Isamu Noguchi (1904–1988) was one of the twentieth century’s most important and critically acclaimed sculptors.
I am struck by all the opposing forces in his life, which found expression in his work:
- His mother was a Scottish-American writer; his father was a Japanese poet.
- Noguchi spent most of his life and had studios in both Japan and New York.
- That East-West tug on his identity made him fully comfortable in neither place.
- He was inspired by the lyricism of nature, and the boldness of Brancusi’s reductive, powerful forms.
- Noguchi created huge stone monoliths and delicate paper lampshades, mass-produced furniture and fine art, public gardens and theatrical set designs.
- He said,”The best is that which is most spontaneous or seemingly so.” He also said, “Brancusi made me realize that what I had learned previously – the quick ways of doing things – was all wrong. It is a search you have to enter – into yourself.”
In my art-making, I am constantly struggling with opposites:
- I want to produce work that is both subtle and bold.
- I covet simplicity but I want to convey complex ideas.
- I strive for the sophistication of abstraction but always seem to end up with pictures–still life, landscape, recognizable figures.
- I admire the purposefulness of working in a series, yet I flit — from one sort of style, group of materials, and type of end product to another.
- I know I should put in the time, but I am, at heart, a quick-and-dirty worker.
- I seek popular success for my books and patterns and presentations and workshops, but I think it’d be awesome to be accepted into the lofty echelons of the serious fiber art world.
My sewing room, aka my studio, reflects the dualities. I have two sets of projects calling to me:
Baby banners, pillows, and Skinny quilts/table runners for gifting and patterning for my recently launched EllyLdesign line on Craftsy and Etsy (another dichotomy, as I haven’t committed to just one quite yet).
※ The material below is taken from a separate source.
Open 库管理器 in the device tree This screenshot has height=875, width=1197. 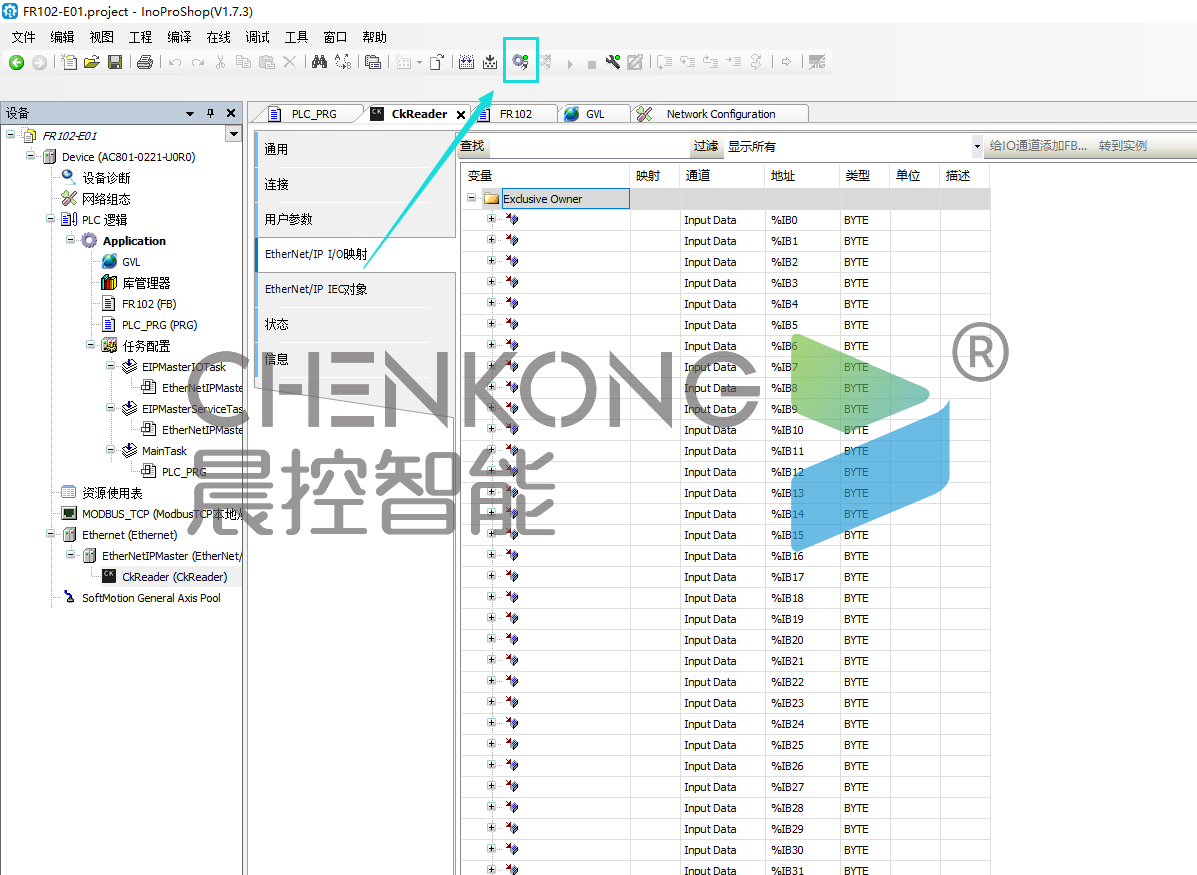pos(146,283)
Psst–You can check out my Craftsy Shop or my Etsy Shop. I’m proud to say that the instructions are 100% reliable and user-friendly and full of how-to photos –just like my books. Let me know, in the comment box below, what you think!
OK, the commercial message is over, so let me switch over to the other side of my brain. That is focused on the constantly evolving arrangements on my design wall. Here are a few of the iterations. Once again, I welcome your comments: Which one appeals most? 1, 2, 3, 4, 5, or 6?
I definitely dig Noguchi’s aesthetic. He was lucky to have good critics and great supporters — he hung out with Arshile Gorky, Willem de Kooning, and a lot of other abstract expressionists. He found ways to nourish and bridge the different aspects of his identity and to address many different interests, putting the tensions of opposing forces to work in his favor.
Me, I often feel like Dr. DooLittle’s pushmi-pullyu, that crazy, two-headed unicorn gazelle, trying to go in two opposing directions. Still, I’ll get there, wherever there is, somehow, sometime! Thank YOU for the criticism and the support. Heck, thanks for reading this!